Figure 4

Treatment of kenpaullone or purvalanol A leads in lysosomal biogenesis, independently of cell cycle arrest. (A) Treatment with major CDK inhibitors does not increase cell populations belonging to a particular phase of the cell cycle. HeLa cells were treated with vehicle (DMSO), hydroxyurea (HU), etoposide, nocodazole, kenpaullone, or purvalanol A for 12 h before fixation. Following RNase treatment, cells were stained with propidium iodide and fluorescence intensity was measured by flow cytometry. The percentage of cells in each phase is shown by a stacked bar graph. (B) Major cell cycle inhibitors do not change the red/green ratios of the lysosomal-METRIQ probe.

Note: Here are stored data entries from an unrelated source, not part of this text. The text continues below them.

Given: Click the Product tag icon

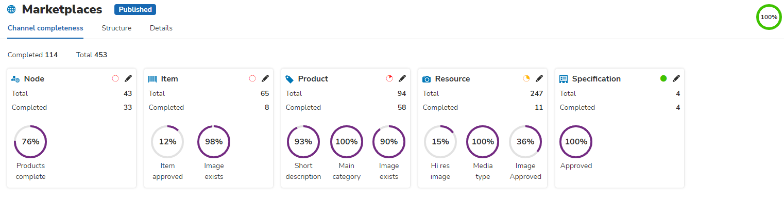Looking at the screenshot, I should [x=289, y=79].
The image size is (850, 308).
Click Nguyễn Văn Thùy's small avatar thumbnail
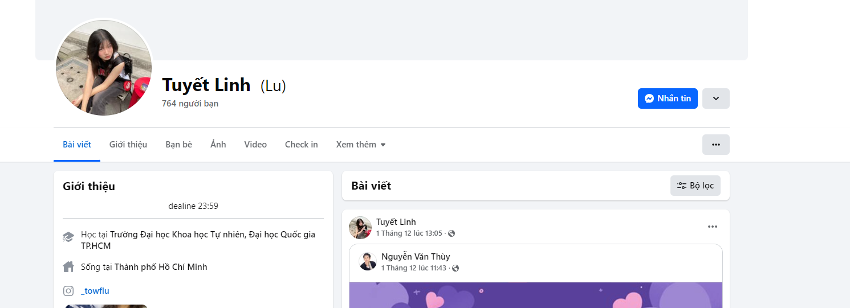(x=368, y=261)
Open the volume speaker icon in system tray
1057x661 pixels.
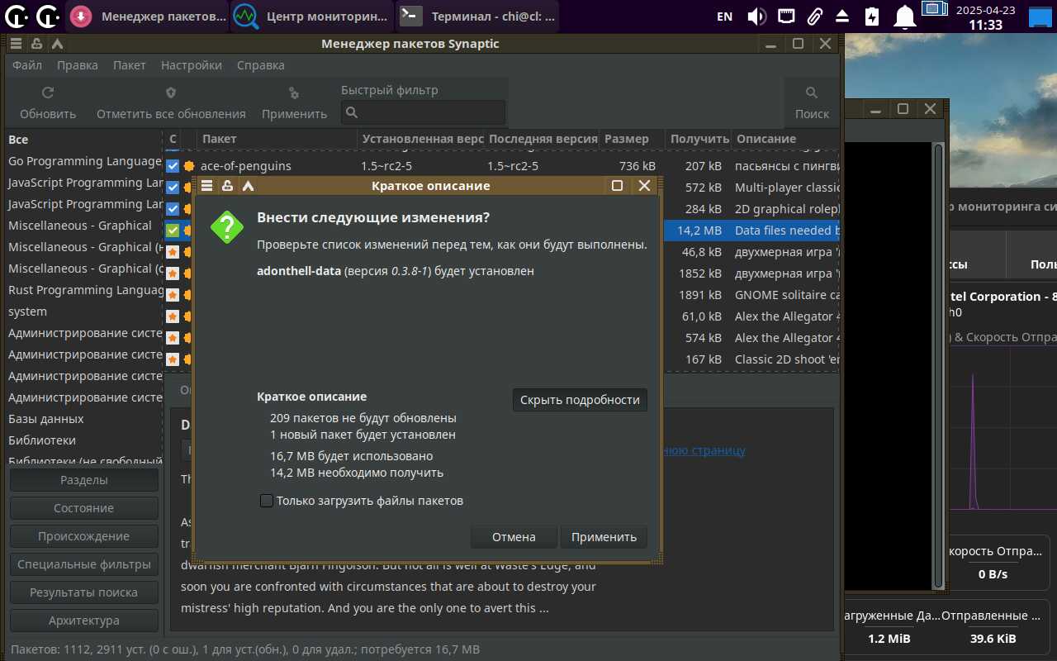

HeLa Tet-On cells expressing the lysosomal-METRIQ probe were cultured with Dox for 48 h followed by treatment with vehicle (DMSO), HU, etoposide, nocodazole, kenpaullone, or purvalanol A for 12 h prior to analysis. The green and red fluorescence intensities were determined by flow cytometry. The red/green fluorescence ratios are shown. The data represent the mean ± SD; *p < 0.05 and **p < 0.01. (C) Treatment with kenpaullone or purvalanol A significantly increases LAMP1-positive structures. HeLa cells were treated with vehicle (DMSO), kenpaullone, purvalanol A, or Torin1 for 12 h before fixation. The cells were stained with antibodies against LAMP1 and analysed by immunofluorescence microscopy. Scale bar, 20 μm. The graph shows the relative ratios of the LAMP1-positive structure areas to the cytoplasmic areas of the cells treated with the indicated compounds (n = 3). The data represent the mean ± SD; *p < 0.05 and **p < 0.01. (D) Endogenous mature cathepsin D in HeLa cells treated with vehicle (DMSO), bafilomycin A₁, brefeldin A, Torin1, kenpaullone, or purvalanol A was analysed by immunoblotting using antibodies against cathepsin D and Hsp90. The mature cathepsin D expression levels were normalised to the HSP90 expression levels (right panel). The data represent the mean ± SD; *p < 0.05. (E) Inhibition of CDKs does not induce nuclear localisation of TFEB. HeLa cells stably expressing TFEB-sfGFP were treated with vehicle (DMSO), kenpaullone, purvalanol A, or Torin1 before fixation and were analysed by immunofluorescence microscopy. Scale bar, 20 μm. (F) Inhibition of CDKs does not decrease mTOR activity. Endogenous phosphorylated 4E-BP in HeLa cells treated with Torin1, kenpaullone, or purvalanol A was analysed by immunoblotting using antibodies against 4E-BP and β-actin (loading control).